### WHAT YOU NEED TO DO
From the entries below, copy every line holding the word "cookies".

### EXERCISE DATA
========

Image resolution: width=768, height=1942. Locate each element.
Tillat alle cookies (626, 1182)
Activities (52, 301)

========

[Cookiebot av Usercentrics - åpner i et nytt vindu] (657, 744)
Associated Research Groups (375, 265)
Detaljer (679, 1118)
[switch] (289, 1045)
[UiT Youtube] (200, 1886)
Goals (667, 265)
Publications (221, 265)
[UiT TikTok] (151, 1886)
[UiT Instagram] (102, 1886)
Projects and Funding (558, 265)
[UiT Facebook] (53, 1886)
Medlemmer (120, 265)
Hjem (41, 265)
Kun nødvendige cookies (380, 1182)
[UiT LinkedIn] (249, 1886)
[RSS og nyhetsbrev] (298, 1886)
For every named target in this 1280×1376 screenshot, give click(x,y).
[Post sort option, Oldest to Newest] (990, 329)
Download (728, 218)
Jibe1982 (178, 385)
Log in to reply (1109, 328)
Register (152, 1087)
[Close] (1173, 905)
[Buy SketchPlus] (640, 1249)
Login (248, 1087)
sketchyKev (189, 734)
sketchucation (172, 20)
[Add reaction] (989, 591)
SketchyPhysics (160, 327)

========

### SOLVED PROBLEM
Tillat alle cookies (626, 1182)
Kun nødvendige cookies (380, 1182)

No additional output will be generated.